> **Prompt 1**
Name every news outlet mentioned in the passage below on coverage of the Gaza Strip crisis.
> **Prompt 2**
In the passage on coverage of the Gaza Strip crisis, how long did the Palestinian Authority official say the fuel and flour would keep the bakeries running?
> **Prompt 3**
Write the next part of the passage on news coverage of the Gaza Strip crisis, starting after its final sentence.

> **Passage**
┌──
Waiting in a line at the only open bakery for miles around, Mohammed Salman said he had spent far more on a taxi getting to the shop than he would on bread.
Yet, Khaled Abu Toameh, reporting in the Jerusalem Post, quotes a Palestinian Authority official who insists that the bakeries are sufficiently stocked with fuel and flour:
The official also accused Hamas of ordering owners of bakeries to keep their businesses closed for the second day running to create a humanitarian crisis in the Gaza Strip. “Hamas is preventing people from buying bread,” he said. “They want to deepen the crisis so as to serve their own interests.”
The official said that contrary to Hamas’s claims, there is enough fuel and flour to keep the bakeries in the Gaza Strip operating for another two months. “Hamas members have stolen most of the fuel in the Gaza Strip to fill their vehicles,” he said.
Abu Toameh also pointed out that Hamas leaders directly played a part (literally) in the staging by artifically creating a need for candlelight. “They had closed the curtains in the rooms to create the impression that Hamas leaders were also suffering as a result of the pow er stoppage,” one journalist told The Jerusalem Post. “It was obvious that the whole thing was staged.”
Overall Responsibility – Who’s to Blame?
Beyond responsibility for this or that particular aspect of the blockade, some news reports reported Israel’s position that the blockade itself is the product of Hamas’ continued assault against Israel. None of the Western journalists, however, reported that this Israeli view was shared by a prominent voice in the Arab world. As Abu Toameh reported yesterday (Jan. 21) in the Jerusalem Post:
A prominent Arab editor on Monday blamed Hamas for the ongoing crisis in the Gaza Strip, saying the Islamist movement had acted “stupidly” by firing rockets at Israel. . . .
Abdel Rahman Rashed, a Saudi national serving as general manager of the pan-Arab Arabiya news channel, said Hamas was responsible for the suffering of some 1.5 million Palestinians living in the Gaza Strip.
“Hamas committed a stupid act when it gave the Israelis an excuse to launch attacks in retaliation for a few antique rockets,” Rashid wrote in the London-based daily Asharq Al-Awsat.
└──
> **Extracted information**
┌──
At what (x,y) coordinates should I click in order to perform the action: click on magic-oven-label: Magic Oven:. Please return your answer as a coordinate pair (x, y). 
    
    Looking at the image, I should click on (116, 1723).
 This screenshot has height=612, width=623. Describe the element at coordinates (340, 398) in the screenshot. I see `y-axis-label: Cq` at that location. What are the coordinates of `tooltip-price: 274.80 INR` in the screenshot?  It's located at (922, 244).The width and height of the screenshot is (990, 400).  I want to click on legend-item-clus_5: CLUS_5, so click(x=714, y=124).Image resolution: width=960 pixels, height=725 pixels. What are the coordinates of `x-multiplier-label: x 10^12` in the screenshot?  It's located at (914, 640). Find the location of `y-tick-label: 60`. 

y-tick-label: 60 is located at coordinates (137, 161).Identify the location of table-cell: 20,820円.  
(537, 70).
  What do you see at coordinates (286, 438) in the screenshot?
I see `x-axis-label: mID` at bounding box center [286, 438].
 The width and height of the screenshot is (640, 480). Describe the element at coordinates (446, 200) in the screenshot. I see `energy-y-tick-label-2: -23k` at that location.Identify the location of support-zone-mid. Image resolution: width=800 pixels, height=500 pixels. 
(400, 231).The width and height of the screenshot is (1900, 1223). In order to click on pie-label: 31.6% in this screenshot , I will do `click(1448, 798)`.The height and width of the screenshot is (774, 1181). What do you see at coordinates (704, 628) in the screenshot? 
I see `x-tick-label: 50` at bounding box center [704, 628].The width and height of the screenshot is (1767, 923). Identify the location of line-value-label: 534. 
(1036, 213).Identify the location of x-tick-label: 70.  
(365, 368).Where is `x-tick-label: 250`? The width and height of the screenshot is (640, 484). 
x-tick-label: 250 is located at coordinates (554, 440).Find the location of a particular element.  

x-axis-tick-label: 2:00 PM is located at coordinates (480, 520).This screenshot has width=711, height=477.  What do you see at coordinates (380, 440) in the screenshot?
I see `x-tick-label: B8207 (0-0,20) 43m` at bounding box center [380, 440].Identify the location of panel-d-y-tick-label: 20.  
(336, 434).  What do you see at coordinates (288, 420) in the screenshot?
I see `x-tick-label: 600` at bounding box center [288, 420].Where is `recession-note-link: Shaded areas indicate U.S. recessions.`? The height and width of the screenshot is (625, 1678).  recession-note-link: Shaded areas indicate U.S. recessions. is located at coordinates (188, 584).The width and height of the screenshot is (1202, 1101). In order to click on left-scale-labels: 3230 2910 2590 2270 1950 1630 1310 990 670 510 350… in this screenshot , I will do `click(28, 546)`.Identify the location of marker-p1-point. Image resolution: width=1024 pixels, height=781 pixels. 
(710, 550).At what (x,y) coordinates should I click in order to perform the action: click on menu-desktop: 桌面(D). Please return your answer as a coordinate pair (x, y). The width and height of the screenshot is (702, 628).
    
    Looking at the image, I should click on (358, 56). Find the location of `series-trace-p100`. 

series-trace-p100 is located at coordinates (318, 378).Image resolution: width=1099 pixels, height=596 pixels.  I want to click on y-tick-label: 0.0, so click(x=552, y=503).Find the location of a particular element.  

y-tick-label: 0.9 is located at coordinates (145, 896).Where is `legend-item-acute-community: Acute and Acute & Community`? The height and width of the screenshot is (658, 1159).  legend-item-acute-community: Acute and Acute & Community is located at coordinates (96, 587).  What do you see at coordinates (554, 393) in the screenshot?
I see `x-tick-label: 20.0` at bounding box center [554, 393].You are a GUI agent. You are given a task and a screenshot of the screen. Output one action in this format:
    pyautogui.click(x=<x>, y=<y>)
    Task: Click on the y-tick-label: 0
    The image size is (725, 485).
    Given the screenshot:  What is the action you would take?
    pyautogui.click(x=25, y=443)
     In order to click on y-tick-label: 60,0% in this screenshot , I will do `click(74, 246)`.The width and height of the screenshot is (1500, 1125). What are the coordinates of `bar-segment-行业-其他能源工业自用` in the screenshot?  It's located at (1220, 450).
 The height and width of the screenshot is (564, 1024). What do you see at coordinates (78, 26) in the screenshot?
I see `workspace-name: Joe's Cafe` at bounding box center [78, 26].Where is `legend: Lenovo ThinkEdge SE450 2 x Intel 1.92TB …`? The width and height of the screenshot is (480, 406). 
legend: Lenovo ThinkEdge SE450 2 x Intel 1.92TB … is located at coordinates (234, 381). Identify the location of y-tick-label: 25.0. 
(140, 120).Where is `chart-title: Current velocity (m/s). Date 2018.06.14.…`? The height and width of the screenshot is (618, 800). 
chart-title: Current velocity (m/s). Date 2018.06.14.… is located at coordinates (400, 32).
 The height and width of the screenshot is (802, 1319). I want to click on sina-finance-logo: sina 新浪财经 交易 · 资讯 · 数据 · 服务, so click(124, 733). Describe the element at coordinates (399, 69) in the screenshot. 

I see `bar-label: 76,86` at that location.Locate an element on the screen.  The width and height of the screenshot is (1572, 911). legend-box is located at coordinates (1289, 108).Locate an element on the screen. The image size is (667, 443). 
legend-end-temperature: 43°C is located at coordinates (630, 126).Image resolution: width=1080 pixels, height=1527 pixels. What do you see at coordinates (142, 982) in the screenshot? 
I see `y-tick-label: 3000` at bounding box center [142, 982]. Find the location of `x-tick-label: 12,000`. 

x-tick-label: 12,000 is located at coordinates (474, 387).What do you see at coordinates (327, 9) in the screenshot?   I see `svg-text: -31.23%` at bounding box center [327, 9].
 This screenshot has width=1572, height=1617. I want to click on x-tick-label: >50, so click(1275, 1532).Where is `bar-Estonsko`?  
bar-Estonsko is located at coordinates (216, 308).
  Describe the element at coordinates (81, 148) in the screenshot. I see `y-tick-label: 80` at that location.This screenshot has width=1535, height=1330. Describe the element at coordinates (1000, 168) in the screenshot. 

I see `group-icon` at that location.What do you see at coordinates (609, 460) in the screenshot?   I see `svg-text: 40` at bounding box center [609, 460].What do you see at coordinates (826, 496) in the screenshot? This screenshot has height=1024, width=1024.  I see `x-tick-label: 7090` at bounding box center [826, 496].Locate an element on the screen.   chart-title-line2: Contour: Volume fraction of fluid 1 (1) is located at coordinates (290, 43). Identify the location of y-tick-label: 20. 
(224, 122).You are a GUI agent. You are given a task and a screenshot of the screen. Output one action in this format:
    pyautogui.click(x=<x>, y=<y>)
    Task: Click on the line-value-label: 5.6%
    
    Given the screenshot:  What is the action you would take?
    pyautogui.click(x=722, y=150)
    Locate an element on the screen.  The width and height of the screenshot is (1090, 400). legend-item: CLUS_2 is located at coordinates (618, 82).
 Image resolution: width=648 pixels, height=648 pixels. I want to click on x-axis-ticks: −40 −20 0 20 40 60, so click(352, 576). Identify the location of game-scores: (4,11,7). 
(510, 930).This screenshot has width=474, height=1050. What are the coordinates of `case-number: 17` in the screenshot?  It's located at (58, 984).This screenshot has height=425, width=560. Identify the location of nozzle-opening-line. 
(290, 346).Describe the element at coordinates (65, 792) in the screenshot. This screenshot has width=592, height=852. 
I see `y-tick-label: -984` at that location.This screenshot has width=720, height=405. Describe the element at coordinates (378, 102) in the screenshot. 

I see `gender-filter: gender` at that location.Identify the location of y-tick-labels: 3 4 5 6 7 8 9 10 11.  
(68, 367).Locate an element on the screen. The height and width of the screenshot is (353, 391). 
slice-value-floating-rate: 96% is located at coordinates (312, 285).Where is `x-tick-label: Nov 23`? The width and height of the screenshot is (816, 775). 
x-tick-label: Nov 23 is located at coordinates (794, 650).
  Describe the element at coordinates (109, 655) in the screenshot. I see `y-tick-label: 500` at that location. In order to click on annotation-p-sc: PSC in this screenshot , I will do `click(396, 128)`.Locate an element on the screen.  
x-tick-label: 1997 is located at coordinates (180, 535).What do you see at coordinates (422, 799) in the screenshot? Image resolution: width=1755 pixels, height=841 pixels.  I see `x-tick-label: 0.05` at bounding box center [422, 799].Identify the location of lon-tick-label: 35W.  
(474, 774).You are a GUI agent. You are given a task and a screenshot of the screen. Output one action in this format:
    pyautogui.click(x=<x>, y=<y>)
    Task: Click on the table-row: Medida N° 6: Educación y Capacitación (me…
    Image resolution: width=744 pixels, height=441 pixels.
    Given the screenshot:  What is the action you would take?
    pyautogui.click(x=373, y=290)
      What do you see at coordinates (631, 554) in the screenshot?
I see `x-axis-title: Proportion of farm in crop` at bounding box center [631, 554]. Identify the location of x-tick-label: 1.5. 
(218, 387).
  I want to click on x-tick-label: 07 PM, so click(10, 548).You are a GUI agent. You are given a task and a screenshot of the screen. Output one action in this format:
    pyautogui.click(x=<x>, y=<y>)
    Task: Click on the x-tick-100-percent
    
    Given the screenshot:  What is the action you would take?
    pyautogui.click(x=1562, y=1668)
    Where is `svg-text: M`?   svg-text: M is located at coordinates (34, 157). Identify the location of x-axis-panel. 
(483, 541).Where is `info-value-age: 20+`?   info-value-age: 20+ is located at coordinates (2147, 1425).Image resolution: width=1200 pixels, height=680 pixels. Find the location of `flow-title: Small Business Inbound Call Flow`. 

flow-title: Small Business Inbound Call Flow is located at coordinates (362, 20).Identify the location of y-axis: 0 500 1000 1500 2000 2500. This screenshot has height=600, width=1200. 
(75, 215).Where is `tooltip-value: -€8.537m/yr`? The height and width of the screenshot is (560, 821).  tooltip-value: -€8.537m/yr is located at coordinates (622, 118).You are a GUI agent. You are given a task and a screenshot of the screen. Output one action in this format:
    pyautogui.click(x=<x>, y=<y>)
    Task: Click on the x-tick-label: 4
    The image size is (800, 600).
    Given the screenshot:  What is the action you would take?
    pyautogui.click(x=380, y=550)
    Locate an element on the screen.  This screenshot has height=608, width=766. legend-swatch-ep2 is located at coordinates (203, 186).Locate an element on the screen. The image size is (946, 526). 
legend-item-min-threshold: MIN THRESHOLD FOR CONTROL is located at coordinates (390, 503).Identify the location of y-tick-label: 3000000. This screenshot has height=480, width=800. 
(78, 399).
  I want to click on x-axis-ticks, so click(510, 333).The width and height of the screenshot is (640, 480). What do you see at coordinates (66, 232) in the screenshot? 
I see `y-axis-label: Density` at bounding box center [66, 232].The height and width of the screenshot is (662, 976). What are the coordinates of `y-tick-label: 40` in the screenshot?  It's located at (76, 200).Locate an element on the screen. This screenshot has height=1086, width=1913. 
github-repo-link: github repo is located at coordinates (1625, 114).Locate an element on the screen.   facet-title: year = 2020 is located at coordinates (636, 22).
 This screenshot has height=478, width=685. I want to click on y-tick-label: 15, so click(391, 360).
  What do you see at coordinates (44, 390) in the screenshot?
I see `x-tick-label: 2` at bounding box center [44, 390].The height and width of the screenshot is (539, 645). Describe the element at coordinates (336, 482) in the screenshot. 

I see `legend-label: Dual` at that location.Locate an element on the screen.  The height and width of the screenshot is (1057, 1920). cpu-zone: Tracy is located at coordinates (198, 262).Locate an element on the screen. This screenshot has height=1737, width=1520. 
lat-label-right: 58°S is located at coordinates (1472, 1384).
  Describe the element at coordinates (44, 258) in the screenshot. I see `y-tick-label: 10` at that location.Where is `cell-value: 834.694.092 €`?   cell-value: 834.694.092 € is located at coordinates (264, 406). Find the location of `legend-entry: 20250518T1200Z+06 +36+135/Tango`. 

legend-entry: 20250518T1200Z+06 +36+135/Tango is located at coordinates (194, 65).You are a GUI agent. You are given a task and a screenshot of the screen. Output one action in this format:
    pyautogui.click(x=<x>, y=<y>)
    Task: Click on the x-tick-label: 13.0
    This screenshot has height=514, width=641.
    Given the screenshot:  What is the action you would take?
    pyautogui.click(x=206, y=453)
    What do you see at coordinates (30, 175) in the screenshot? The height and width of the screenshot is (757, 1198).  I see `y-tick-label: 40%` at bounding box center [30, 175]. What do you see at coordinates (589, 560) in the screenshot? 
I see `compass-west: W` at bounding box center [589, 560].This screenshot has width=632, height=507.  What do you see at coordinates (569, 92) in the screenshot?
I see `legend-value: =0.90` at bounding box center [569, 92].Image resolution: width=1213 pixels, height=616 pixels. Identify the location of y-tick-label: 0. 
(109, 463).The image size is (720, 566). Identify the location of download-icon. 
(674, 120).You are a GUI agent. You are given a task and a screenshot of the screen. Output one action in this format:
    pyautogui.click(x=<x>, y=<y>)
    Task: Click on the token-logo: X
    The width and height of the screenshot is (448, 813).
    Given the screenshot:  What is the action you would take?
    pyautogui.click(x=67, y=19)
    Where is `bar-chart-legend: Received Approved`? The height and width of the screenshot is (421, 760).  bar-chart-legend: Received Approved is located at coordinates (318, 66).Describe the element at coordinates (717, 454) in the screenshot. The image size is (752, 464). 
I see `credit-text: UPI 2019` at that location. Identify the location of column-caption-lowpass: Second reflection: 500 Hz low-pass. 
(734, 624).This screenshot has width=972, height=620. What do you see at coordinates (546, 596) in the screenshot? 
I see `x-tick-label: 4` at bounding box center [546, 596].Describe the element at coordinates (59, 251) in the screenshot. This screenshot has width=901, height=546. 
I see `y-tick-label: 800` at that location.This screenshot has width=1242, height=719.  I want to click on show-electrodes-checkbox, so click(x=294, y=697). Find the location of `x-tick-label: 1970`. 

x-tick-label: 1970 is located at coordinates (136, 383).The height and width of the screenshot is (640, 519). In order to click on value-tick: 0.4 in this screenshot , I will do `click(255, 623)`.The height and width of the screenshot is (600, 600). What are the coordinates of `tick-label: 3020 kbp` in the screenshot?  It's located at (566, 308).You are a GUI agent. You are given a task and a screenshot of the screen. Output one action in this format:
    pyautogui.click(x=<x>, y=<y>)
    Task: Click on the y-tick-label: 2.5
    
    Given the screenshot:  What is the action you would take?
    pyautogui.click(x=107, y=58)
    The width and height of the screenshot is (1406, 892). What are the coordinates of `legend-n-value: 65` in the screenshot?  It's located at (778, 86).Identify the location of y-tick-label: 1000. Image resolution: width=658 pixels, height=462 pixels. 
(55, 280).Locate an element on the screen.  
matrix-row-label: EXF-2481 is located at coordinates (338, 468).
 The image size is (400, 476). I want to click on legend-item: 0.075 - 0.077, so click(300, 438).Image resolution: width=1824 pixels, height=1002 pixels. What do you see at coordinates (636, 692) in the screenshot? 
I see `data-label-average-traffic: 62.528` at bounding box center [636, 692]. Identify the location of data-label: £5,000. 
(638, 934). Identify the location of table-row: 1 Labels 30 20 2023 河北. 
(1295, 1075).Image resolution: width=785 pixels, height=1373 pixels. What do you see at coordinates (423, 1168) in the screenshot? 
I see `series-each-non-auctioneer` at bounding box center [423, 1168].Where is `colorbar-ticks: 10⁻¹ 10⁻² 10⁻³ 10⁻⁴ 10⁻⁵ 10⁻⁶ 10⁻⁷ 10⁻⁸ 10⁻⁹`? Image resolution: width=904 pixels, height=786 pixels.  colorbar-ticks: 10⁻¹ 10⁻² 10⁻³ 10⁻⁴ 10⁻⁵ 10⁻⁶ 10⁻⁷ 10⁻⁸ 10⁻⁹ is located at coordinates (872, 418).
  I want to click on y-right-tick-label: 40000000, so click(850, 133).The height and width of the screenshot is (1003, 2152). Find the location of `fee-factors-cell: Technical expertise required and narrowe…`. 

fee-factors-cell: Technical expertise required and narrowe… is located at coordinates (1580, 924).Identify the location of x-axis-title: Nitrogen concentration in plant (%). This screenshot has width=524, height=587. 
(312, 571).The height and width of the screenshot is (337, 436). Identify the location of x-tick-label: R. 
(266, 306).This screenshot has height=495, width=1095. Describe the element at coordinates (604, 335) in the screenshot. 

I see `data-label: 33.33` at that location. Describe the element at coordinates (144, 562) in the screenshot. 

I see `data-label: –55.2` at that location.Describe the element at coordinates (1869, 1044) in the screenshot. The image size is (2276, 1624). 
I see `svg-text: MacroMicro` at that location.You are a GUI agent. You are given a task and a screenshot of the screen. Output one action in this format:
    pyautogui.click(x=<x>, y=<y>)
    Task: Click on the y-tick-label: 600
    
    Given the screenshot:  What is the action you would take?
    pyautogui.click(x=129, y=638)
└──
> **Written response 1**
The Jerusalem Post, the Arabiya news channel, and Asharq Al-Awsat.

> **Written response 2**
For another two months.

> **Written response 3**
“Prior to that, Hamas committed a big crime against the Palestinian people by overthrowing the Palestinian Authority [in the Gaza Strip]. The Palestinians in the Gaza Strip have suffered a lot because of Hamas’s actions. Hamas is bringing Israel back into the Gaza Strip after it was liberated by the Palestinian groups.”
Rashed questioned the wisdom of firing rockets and mortars at Israel which, he said, was only increasing the suffering of the Palestinians, let alone that they were not causing much harm to Israel. He pointed out that “only” 10 Israelis were wounded in the recent attacks as opposed to the “huge disaster” that has befallen the Palestinians in the Gaza Strip.
Rashed is regarded by many Arab journalists as an unofficial spokesman for the Saudi royal family. He previously served as editor-in-chief of the Saudi-owned Asharq Al-Awsat newspaper and his writings regularly reflect the views of the Saudi establishment.
The readiness of Western journalists to assign blame to Israel for Gaza’s hardships while ignoring information to the contrary – even from Arab sources – is not a new phenomenon. Last November, for example, the New York Times’ Steven Erlanger blamed Israel for an impending recurrence of the Gaza sewage disaster and ignored Palestinian evidence which pointed to Palestinian culpability. Whether the subject be human waste or fresh pita, it’s unconscionable that journalists allow Hamas spin to drown out opposing Arab voices.